# Directions
Extend the article below on the Italian Data Protection Authority's rulings about employer access to workers' company email, continuing after its final sentence.

# Selected passage
====================

The Italian Data Protection Authority (“Authority”) has shown great attention to the unlawful monitoring of employees, especially through the access to the employee's company email in violation of mandatory privacy principles. 


With reference to this type of processing, the Authority reminds that the employer shall properly assess the balance between the interests of the company and the rights of the employee to the confidentiality of his communication.

Introduction

An important trend that has been addressed by the Authority regards the monitoring of the employee's activity through access to his or her company e-mail account.

The Authority has ruled about these issues several times (most recently with Ordinance No. 9861827 of 11.01.2023) and has generally pointed out that in such cases an illegitimate access to an employee's company email may occur when there is no suitable legal basis for the processing and/or the privacy statement pursuant to Article 13 of the GDPR has not been provided to employees.

In this context, the correct balancing of interests between the protection of the employee's rights and the legitimate interests pursued by the company, becomes decisive in order to define when the monitoring of the company e-mail can be considered legitimate and which measures shall be taken to ensure this.

Analysis of the provision of the Authority

In the provision of 11.01.2023, the Authority stated that the company had made an unlawful access to the e-mail of a terminated collaborator and had also set up an automatic forwarding system to a different workers.

In fact, following the sudden interruption of the collaboration relationship, the company did not deactivate the employee's company e-mail account since the account was necessary: 

  1. to re-contact the prospects met by the collaborator at the fair event he had attended; 
  2. to protect the legitimate interest of the company in exercising its rights in court.

In the provision the Authority pointed out that, in this specific case, neither the need to maintain relations with prospect nor the interest in defending company's right in court were legitimate due to the absence of an appropriate legal basis allowing the company to access the collaborator’s mailbox. The Authority also clarified that usually the legitimate interest of the employer (to defend its interests in court) must in any case be balanced against the employee's right to confidentiality of correspondence, which represents a constitutional right.

Furthermore, according to the Authority, the company did not provide the privacy statement to the collaborator, in which it should have informed him of the potential access to his company e-mail account.

Considerations on the provision of the Authority

The Authority highlights that the employer is obliged to provide its workers (both employees and collaborators) appropriate privacy statement that, in a clear and transparent way, informs the worker of the possibility of the access to his email account.

The Authority reminds that the purposes to be indicated in the privacy statement for these types of controls may be connected to specific organizational, production and work security requirements (pursuant to Article 4, second paragraph, of Law No. 300/1970), or it may also relate to the exercise of a right in court.

In addition, employers must pay particular attention to carrying out a specific and careful balancing assess between the business needs of the company and the protection of the employees' rights to confidentiality. The balance between those interests is an essential aspect since the right to confidentiality is not only protected by the Italian constitution, but also by the European Court of Human Rights (“ECHR”).

====================

# Recorded information

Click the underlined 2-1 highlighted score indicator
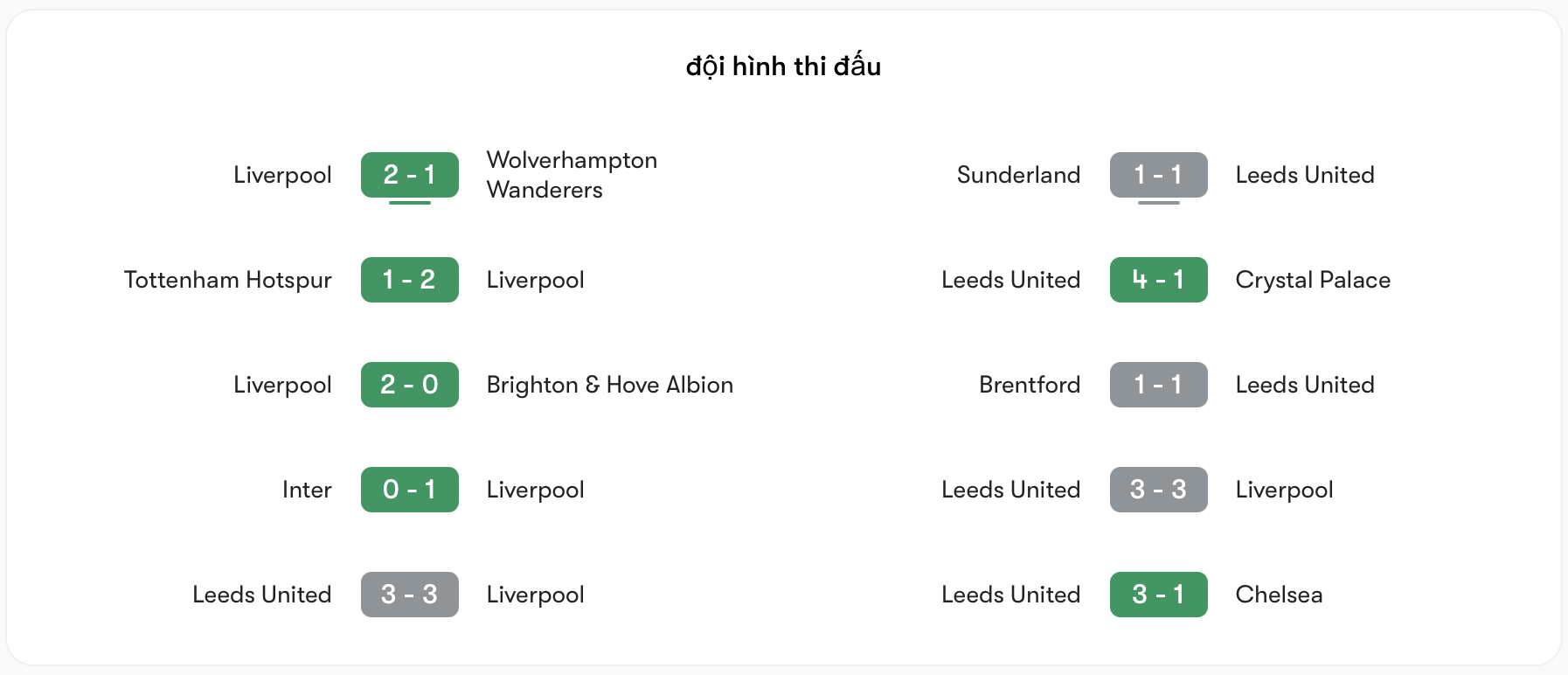pyautogui.click(x=409, y=202)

====================

# Result for this exercise
On several occasions the Court affirmed that, in the event of unlawful controls conducted on the employee company account by the employer, the employee's right to the confidentiality of his or her communications is protected by Article 8 ECHR (e.g. the Barbulescu v. Romania case).

Conclusions - best practices to ensure the accountability of the data controller

The above considerations have been stated several times by the Authority in similar provisions (e.g. Ordinance No. 9771545 of 7.04.2022 and Ordinance No. 9809466 of 21.07.2022), in those cases the Authority has always emphasized the importance that the worker (both employee and collaborator) shall be previously informed by the employer about the processing activities and that the company shall carry out an adequate assessment on the balancing of the interests at stake.

In view of the large number of such cases, the Authority had adopted specific guidelines “on the subject of e-mail and the Internet” in 2007, which, although dated, still set out appropriate security measures that employers must adopt to ensure that the processing activities relating to the control of an employee's e-mail account complies with data protection regulations.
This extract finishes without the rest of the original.